-- Exercise data follows --
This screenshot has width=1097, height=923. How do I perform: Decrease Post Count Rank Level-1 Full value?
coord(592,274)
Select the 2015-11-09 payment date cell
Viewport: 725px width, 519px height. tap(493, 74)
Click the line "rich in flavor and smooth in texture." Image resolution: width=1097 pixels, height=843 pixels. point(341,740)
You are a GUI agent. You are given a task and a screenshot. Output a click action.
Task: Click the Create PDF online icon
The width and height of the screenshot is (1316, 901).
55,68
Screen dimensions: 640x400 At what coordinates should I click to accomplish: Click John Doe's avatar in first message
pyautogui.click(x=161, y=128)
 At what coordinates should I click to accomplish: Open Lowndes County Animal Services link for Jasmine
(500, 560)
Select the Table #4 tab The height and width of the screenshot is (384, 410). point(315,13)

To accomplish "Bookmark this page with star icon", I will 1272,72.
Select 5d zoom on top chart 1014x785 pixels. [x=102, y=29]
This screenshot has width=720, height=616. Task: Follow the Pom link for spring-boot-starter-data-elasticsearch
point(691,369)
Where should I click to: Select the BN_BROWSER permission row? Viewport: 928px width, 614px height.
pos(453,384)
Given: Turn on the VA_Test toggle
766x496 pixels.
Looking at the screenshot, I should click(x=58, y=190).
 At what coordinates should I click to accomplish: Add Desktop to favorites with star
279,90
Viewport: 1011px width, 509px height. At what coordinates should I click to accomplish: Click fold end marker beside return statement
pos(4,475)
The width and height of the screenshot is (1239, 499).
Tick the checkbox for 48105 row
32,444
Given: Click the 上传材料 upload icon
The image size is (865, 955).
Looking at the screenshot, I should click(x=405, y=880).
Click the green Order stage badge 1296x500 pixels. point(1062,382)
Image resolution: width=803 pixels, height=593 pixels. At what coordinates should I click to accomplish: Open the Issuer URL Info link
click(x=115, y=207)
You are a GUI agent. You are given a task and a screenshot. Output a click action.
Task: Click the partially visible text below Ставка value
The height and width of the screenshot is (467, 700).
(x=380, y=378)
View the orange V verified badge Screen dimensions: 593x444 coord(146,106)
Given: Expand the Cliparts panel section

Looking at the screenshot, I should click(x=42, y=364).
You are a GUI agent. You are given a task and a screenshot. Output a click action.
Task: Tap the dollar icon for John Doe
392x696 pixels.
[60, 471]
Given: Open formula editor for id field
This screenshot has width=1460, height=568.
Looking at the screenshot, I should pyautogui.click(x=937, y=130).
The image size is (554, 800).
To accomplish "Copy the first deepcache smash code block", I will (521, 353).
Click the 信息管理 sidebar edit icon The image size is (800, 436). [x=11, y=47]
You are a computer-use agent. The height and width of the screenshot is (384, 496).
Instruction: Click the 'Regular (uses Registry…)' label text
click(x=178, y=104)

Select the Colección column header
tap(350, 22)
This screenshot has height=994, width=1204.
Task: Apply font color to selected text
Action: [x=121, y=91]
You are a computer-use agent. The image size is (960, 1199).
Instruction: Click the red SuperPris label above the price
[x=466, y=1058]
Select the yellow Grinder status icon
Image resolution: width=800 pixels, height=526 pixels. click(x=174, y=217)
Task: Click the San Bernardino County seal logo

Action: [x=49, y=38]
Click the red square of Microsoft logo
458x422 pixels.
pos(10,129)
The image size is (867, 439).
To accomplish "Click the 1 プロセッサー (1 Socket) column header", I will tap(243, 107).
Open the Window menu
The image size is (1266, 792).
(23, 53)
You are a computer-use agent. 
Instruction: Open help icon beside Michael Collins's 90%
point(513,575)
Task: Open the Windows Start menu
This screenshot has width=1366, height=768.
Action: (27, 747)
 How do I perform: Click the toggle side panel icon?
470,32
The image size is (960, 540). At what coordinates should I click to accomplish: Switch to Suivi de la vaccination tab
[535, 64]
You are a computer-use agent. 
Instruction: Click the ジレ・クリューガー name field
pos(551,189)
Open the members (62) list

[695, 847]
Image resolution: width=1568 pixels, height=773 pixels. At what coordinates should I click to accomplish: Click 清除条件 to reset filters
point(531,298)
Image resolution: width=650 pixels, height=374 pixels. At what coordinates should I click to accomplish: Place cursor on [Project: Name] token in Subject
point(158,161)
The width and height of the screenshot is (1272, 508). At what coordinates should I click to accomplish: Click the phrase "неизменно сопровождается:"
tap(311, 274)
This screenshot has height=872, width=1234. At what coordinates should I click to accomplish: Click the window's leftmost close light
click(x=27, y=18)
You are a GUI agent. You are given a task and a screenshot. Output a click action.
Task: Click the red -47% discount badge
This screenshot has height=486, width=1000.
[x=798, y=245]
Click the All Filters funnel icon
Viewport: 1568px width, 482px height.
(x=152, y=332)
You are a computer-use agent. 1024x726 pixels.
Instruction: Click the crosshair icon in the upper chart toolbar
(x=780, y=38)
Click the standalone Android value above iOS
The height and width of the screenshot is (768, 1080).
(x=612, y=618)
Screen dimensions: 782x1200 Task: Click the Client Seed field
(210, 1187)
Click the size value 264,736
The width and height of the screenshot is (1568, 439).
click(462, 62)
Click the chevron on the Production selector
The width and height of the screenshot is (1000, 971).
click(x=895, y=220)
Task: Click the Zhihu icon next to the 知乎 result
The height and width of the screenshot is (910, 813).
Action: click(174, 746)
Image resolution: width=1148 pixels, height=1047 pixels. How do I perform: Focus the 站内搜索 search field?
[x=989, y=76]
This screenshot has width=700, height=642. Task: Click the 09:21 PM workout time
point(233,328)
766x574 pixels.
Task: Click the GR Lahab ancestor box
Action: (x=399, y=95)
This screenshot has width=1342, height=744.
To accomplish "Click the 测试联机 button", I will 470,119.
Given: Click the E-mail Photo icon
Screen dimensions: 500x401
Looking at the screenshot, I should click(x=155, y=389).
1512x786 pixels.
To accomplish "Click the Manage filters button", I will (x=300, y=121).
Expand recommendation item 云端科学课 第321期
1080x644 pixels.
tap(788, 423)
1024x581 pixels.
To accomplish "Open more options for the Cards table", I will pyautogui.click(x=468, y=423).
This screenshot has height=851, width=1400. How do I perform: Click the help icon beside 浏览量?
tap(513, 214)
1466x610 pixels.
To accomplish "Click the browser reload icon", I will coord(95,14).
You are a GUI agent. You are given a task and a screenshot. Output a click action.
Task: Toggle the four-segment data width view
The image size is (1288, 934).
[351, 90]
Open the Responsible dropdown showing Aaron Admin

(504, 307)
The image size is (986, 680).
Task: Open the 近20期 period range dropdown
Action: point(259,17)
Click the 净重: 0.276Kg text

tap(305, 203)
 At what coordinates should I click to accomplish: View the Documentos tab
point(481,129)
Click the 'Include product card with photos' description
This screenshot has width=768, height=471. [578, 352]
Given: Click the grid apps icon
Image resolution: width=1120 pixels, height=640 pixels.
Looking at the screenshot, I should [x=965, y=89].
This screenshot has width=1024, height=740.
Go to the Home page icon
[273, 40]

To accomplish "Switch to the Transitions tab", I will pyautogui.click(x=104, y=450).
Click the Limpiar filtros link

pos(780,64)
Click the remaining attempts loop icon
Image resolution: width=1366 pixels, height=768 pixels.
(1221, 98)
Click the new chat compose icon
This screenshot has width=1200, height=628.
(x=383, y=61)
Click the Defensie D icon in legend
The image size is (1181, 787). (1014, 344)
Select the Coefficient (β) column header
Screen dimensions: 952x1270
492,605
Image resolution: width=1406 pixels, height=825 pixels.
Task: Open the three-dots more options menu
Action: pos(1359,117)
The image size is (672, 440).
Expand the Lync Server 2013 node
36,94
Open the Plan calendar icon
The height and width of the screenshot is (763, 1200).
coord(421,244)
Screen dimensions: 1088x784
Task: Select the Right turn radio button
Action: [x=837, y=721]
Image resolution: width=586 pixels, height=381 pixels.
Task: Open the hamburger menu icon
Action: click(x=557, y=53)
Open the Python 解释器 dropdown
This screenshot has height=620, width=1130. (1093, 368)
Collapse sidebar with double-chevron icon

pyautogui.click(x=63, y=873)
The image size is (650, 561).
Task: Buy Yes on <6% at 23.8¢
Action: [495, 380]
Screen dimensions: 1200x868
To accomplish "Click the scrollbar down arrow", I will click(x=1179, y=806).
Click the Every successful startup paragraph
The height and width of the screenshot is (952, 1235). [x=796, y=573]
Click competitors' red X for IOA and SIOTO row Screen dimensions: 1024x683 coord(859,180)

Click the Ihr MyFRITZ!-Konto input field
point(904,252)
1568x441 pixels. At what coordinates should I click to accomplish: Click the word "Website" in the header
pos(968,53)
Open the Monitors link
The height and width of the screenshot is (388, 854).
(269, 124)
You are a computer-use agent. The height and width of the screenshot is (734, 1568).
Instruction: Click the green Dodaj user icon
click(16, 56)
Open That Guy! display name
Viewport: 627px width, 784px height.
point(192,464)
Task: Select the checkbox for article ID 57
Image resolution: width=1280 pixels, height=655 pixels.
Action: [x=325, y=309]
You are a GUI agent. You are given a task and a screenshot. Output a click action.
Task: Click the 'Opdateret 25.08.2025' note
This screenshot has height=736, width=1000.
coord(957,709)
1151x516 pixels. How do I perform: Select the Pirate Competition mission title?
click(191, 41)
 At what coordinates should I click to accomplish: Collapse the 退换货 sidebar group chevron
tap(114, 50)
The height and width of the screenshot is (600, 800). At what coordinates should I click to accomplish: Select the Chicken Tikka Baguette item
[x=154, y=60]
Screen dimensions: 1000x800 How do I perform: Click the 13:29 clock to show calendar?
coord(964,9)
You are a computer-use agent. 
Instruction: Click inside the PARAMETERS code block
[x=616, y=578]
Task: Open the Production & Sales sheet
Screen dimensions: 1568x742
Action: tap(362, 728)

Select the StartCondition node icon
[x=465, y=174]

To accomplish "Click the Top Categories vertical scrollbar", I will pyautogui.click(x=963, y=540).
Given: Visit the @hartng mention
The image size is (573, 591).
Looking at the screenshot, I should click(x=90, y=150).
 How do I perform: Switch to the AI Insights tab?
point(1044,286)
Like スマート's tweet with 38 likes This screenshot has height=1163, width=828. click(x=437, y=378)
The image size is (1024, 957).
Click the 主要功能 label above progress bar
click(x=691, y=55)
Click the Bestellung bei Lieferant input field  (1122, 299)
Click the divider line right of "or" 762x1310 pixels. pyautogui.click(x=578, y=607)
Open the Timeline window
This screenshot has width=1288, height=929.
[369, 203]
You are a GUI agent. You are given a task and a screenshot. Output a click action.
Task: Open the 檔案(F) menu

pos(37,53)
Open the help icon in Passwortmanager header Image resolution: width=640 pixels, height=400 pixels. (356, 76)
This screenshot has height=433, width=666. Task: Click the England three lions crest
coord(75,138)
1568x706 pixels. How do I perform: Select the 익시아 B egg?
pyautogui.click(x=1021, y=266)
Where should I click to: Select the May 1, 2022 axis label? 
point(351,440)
-- Exercise data concluded --
Assignment: Using the listing above, return all lines where the word "Production" occurs.

Solution for this exercise:
Click the chevron on the Production selector
Task: Open the Production & Sales sheet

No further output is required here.